(Requirements): Reproduce verbatim the lines below, starting at the line that contains "The image size is (1080, 519)." and ending with the final line.

(Data section):
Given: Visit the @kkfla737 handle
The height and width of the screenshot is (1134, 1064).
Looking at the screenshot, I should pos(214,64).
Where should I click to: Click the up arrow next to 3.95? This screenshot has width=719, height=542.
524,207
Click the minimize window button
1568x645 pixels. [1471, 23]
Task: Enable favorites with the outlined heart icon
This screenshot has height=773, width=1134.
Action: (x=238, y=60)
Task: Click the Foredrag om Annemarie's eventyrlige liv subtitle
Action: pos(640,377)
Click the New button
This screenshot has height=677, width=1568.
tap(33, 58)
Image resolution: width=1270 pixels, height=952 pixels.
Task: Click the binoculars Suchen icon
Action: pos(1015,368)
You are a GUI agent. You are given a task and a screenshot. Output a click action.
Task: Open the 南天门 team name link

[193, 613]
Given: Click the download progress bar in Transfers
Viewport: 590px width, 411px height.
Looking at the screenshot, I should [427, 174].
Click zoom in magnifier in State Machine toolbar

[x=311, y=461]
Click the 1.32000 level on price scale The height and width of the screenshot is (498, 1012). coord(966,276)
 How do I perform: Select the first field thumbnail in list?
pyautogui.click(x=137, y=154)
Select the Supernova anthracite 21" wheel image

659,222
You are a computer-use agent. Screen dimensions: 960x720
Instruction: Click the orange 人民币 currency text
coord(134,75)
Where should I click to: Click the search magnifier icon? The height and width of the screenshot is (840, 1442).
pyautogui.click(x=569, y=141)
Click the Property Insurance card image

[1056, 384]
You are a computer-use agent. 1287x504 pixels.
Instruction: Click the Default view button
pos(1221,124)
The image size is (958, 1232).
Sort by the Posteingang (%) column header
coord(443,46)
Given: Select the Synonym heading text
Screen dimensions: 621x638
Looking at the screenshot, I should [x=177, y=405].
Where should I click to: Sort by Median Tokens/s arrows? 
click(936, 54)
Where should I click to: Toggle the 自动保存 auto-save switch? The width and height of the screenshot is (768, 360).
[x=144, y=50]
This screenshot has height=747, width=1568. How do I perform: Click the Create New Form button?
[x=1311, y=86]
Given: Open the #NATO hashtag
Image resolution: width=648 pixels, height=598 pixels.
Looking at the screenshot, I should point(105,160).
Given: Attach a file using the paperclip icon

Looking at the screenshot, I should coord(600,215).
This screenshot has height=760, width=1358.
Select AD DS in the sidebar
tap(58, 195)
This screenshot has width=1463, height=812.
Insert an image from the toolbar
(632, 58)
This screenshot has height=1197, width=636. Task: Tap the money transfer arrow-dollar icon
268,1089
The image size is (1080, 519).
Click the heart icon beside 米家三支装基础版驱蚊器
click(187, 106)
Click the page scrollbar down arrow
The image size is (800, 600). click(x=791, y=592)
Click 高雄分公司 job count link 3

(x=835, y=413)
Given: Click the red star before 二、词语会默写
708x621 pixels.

(Task response):
The image size is (1080, 519).
Click the heart icon beside 米家三支装基础版驱蚊器
click(187, 106)
Click the page scrollbar down arrow
The image size is (800, 600). click(x=791, y=592)
Click 高雄分公司 job count link 3

(x=835, y=413)
Given: Click the red star before 二、词语会默写
708x621 pixels.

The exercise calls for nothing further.